Figure 3. Example of tSNR maps for one volunteer for (a) b=0 non-DWIs, (b) DWIs with diffusion encoding in-plane and (c) DWIs with diffusion encoding through-plane. We observe that tSNR does not necessarily increase with slice thickness for a given in-plane resolution in cDTI. tSNR maps vary over the LV, with higher tSNR in the mid anterior wall versus the mid inferolateral wall.

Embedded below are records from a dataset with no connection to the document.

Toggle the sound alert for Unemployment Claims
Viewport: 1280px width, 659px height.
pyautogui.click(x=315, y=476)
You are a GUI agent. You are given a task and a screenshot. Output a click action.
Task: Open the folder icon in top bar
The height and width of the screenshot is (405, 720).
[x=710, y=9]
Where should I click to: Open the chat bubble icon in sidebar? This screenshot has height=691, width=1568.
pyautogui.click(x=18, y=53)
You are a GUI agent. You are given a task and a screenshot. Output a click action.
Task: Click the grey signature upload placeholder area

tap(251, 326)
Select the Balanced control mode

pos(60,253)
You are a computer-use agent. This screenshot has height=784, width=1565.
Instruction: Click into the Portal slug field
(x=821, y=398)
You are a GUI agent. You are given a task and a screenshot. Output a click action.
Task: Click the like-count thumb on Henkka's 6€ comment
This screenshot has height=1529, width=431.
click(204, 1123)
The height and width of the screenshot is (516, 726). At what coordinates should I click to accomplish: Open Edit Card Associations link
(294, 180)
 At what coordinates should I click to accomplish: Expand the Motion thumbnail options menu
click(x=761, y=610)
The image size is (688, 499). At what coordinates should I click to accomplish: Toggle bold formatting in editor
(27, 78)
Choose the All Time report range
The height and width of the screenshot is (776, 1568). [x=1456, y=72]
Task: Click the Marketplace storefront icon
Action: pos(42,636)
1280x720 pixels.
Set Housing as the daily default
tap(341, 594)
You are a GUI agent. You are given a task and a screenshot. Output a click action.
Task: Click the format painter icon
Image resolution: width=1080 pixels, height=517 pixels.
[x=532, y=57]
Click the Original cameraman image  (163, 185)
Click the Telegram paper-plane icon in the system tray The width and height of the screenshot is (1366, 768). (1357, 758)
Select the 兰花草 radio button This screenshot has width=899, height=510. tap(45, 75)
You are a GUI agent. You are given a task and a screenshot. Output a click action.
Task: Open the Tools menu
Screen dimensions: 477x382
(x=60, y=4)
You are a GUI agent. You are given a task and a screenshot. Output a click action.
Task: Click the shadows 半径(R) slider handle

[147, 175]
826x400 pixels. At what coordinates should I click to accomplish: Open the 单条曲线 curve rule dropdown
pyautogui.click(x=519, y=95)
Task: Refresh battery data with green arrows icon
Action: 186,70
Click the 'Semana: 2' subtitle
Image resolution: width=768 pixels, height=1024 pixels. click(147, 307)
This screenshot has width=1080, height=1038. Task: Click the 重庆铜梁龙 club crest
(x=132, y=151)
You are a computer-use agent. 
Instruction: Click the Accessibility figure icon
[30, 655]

Figure 4. (A) Median tSNR for the phantom from 12 diffusion directions in a boxplot, demonstrating that increasing slice thickness increases SNR for all in-plane resolutions, scaling as expected. Median tSNR for the 6 volunteers represented as boxplots for (B) non-DWIs, (C) DWIs for the in-plane direction (D) DWIs for the through-plane direction. Smaller SNR gains in vivo compared to theory. Statistical significance indicated by stars (**<0.001,*< 0.5).



Figure 5. (A) Exemplary MD and FA maps for one volunteer. Elevated MD is observed at 3 mm which decreases for 2.5 and 2mm. Boxplots of median (B) MD and (C) FA across volunteers for the two slice thicknesses per in-plane resolution. No statistical significance between slice thicknesses for a given in-plane resolution. In-plane resolution changes have more impact on MD and FA than altering slice thicknesses as MD decreases and FA increases at 2mm vs. 3mm.